Please rewrite the lines from the one containing "This screenshot has height=1269, width=2497." up to and including the one containing "Action: [x=275, y=177]" as a JSON list of strings, one string per line, leaving out any blank lines.

————————

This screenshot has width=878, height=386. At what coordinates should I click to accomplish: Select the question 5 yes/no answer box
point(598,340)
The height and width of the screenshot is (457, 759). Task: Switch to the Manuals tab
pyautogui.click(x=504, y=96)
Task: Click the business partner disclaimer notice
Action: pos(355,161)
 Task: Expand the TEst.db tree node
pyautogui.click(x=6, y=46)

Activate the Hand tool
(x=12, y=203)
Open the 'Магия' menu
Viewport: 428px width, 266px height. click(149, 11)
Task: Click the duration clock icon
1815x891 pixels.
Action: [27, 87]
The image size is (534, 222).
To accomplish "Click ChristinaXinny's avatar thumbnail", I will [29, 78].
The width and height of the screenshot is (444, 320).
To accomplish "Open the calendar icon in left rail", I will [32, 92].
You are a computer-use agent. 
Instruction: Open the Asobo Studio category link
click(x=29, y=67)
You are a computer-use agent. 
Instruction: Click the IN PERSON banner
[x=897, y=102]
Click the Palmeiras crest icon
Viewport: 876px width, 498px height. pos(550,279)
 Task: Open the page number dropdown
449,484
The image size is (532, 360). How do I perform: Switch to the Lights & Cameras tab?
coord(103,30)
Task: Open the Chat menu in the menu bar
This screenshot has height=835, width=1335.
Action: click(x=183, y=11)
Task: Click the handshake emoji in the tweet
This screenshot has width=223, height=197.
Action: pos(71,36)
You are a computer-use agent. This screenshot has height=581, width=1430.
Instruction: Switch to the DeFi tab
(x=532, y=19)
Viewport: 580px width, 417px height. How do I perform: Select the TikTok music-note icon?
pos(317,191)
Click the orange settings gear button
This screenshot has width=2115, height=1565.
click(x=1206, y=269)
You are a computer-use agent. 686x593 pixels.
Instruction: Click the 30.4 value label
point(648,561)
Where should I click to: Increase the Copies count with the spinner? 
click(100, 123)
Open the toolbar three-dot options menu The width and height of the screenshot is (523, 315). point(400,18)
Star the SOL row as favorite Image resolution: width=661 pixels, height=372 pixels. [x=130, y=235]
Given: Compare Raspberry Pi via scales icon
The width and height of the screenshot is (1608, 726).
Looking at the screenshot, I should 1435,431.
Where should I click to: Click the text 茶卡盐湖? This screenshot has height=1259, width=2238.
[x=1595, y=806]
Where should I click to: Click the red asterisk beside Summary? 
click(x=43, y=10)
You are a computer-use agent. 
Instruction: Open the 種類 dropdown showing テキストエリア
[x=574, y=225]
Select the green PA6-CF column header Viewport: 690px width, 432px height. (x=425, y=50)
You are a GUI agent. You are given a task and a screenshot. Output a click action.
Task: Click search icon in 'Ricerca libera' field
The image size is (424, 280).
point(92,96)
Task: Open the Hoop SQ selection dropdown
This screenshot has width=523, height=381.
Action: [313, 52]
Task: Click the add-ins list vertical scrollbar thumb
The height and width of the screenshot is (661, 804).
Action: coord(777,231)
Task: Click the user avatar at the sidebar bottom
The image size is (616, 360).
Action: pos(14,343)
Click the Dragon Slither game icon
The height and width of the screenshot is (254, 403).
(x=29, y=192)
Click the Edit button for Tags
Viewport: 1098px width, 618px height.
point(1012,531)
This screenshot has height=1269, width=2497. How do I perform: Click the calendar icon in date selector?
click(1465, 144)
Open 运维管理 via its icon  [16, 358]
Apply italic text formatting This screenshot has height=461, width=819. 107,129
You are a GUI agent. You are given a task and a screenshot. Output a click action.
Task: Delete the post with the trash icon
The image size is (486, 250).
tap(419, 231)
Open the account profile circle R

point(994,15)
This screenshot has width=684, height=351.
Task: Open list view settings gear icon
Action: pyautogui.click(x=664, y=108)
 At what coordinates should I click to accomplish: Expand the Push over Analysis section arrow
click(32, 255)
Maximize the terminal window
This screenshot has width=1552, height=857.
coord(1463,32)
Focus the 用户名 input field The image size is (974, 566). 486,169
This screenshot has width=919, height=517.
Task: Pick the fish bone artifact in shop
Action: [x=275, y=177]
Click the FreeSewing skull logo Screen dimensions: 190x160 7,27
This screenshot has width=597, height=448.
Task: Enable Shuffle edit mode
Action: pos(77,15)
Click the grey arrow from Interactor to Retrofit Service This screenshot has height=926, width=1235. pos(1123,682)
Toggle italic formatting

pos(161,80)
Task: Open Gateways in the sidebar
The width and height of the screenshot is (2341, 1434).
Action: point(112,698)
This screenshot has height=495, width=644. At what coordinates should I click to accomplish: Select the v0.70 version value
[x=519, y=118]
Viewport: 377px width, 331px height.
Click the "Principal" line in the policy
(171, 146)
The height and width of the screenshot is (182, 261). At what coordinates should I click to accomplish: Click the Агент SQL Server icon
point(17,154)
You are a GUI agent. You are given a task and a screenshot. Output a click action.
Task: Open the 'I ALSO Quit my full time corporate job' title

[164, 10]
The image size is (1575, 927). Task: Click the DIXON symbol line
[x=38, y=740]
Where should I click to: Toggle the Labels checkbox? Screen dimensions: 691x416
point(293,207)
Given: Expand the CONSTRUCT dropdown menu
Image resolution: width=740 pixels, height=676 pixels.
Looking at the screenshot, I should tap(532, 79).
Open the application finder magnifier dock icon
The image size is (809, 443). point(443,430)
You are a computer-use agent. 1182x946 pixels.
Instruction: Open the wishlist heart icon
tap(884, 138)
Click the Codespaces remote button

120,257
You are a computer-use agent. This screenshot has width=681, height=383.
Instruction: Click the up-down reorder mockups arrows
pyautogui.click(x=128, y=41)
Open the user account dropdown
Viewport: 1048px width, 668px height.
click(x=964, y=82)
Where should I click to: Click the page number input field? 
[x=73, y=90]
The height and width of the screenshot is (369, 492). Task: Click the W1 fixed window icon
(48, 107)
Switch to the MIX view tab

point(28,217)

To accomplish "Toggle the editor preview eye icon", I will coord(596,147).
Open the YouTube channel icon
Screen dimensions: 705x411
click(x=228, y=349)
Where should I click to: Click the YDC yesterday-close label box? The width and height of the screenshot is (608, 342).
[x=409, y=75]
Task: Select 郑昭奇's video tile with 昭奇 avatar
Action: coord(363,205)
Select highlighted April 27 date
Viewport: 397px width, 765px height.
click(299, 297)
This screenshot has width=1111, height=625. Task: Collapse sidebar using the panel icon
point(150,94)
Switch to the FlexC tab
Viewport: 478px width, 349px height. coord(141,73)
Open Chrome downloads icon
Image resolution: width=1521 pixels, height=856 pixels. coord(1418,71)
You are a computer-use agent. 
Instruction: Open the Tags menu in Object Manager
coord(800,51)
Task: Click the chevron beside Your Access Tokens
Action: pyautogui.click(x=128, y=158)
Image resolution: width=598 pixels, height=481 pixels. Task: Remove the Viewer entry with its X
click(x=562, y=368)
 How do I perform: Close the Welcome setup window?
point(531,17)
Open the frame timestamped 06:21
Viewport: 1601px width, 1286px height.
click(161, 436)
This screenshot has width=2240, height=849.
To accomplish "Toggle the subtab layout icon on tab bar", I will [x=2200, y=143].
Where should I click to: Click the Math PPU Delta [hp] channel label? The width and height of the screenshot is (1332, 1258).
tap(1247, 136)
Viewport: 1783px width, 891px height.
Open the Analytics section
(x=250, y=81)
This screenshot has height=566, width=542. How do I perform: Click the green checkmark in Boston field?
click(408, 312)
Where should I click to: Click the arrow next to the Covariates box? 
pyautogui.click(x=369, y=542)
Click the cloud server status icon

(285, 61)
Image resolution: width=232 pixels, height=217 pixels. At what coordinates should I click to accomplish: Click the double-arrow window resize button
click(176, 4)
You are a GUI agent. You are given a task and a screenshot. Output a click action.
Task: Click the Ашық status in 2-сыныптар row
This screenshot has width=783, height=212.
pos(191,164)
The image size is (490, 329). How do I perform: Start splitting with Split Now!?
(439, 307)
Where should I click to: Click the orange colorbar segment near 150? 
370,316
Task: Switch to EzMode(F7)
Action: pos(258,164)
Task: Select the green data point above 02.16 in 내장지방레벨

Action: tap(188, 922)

————————

- _Task output_
[
  "This screenshot has height=1269, width=2497. How do I perform: Click the calendar icon in date selector?",
  "click(1465, 144)",
  "Open 运维管理 via its icon  [16, 358]",
  "Apply italic text formatting This screenshot has height=461, width=819. 107,129",
  "You are a GUI agent. You are given a task and a screenshot. Output a click action.",
  "Task: Delete the post with the trash icon",
  "The image size is (486, 250).",
  "tap(419, 231)",
  "Open the account profile circle R",
  "point(994,15)",
  "This screenshot has width=684, height=351.",
  "Task: Open list view settings gear icon",
  "Action: pyautogui.click(x=664, y=108)",
  " At what coordinates should I click to accomplish: Expand the Push over Analysis section arrow",
  "click(32, 255)",
  "Maximize the terminal window",
  "This screenshot has width=1552, height=857.",
  "coord(1463,32)",
  "Focus the 用户名 input field The image size is (974, 566). 486,169",
  "This screenshot has width=919, height=517.",
  "Task: Pick the fish bone artifact in shop",
  "Action: [x=275, y=177]"
]